#### DATA ENTRIES
_ _ _ _ _ _ _

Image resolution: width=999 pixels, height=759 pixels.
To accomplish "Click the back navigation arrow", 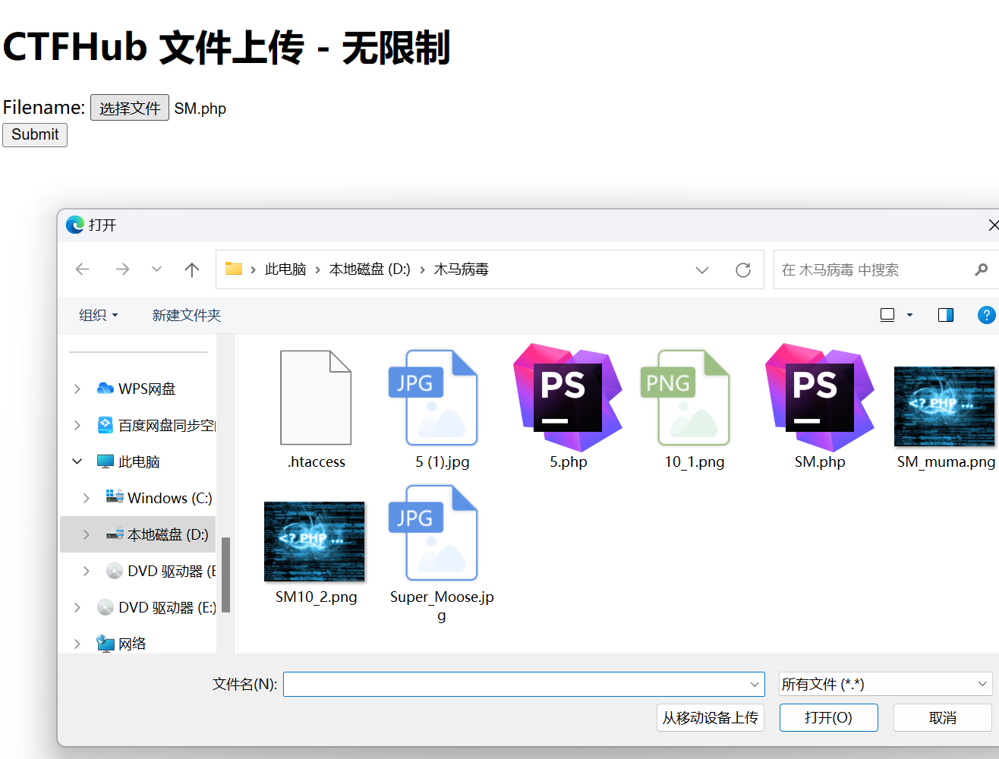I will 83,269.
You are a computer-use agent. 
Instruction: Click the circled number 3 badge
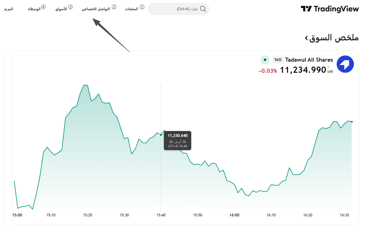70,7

_ _ _ _ _ _ _

#### GIVEN INSTRUCTION
Copy the material word for word, from the line that contains "You are a computer-use agent." through the end of the material, and leave out the pictures.

#### EXERCISE OUTPUT
You are a computer-use agent. 
Instruction: Click the circled number 3 badge
70,7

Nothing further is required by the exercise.